We are pleased to announce that the Oncodrive methods family has a new member: OncodriveROLE, an approach to classify cancer drivers into loss of function and activating roles. OncodriveROLE joins and complements the previously developed methods that identify cancer driver genes from the list of somatic mutations in cohort of tumors (OncodriveCLUST and OncodriveFM).
Cancer driver genes come in two main flavors: those that contain driver alterations which cause the loss of function (LoF) of the gene product (for instance, in tumor suppressor genes like TP53 or CDKN2A), and those with driver alterations that increase or change the activity or function of the protein product, such as oncogenes like PIK3CA or BRAF.
Distinguishing between these two classes of driver genes is very important to understand tumorigenesis in patients and has profound implications for therapeutic decision making and for the development of targeted drugs.

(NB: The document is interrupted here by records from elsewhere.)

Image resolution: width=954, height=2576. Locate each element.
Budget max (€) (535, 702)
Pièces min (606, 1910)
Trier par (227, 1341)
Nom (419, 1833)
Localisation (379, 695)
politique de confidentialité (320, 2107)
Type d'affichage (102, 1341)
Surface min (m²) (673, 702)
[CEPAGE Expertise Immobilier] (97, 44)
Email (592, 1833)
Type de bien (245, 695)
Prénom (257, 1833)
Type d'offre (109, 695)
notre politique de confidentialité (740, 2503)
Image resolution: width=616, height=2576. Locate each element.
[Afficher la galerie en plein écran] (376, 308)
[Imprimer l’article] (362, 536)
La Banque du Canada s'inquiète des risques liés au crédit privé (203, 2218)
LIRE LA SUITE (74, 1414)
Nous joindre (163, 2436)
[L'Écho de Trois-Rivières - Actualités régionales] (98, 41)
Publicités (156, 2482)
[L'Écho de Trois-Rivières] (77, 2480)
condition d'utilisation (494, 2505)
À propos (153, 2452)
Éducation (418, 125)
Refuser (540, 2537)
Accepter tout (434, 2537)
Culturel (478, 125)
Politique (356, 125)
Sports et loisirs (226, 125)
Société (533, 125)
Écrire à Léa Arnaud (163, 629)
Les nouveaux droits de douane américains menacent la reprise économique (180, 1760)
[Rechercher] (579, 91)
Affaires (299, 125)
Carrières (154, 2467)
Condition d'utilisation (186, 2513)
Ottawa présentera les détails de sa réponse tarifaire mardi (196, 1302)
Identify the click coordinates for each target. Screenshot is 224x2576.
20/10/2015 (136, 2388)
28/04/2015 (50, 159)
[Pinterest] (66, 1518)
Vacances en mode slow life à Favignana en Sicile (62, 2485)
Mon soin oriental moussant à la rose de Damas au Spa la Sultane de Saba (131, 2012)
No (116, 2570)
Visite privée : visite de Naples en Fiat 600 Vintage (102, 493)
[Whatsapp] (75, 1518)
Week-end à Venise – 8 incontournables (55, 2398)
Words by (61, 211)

For these reasons some time ago we started the development of a method that could accurately classify cancer driver genes in those with activating mutations (Act) and those with Loss of Function mutations (LoF). We first assessed the capability of 30 gene features related to the pattern of genomic alterations across tumors to distinguish between Act and LoF cancer genes. Among those with higher discriminatory power we found features that measure the proportion of truncating mutations in the gene, the ratio of missense mutations within mutation clusters and the ratio of CNA gains versus losses affecting the gene. We then combined highly discriminatory features to train a random forest classifier, that we named OncodriveROLE. The method shows an accuracy of 0.93 and Matthew’s correlation coefficient of 0.84 classifying genes in the Cancer Gene Census. We plan to incorporate OncodriveROLE into the IntOGen-mutations pipeline; meanwhile the method is available at http://bg.upf.edu/oncodrive-role/. On the website you may obtain the classifier for your own use and also browse the results of the two cancer driver sets presented in the article in detail.
We are happy to announce that the manuscript describing OncodriveROLE is now published in Bioinformatics and freely available online. I will present the method in a talk at the ECCB meeting in Strasbourg next moth. I’ll be happy to discuss with any one interested on the method during the meeting and answer as well via the comments in the blog.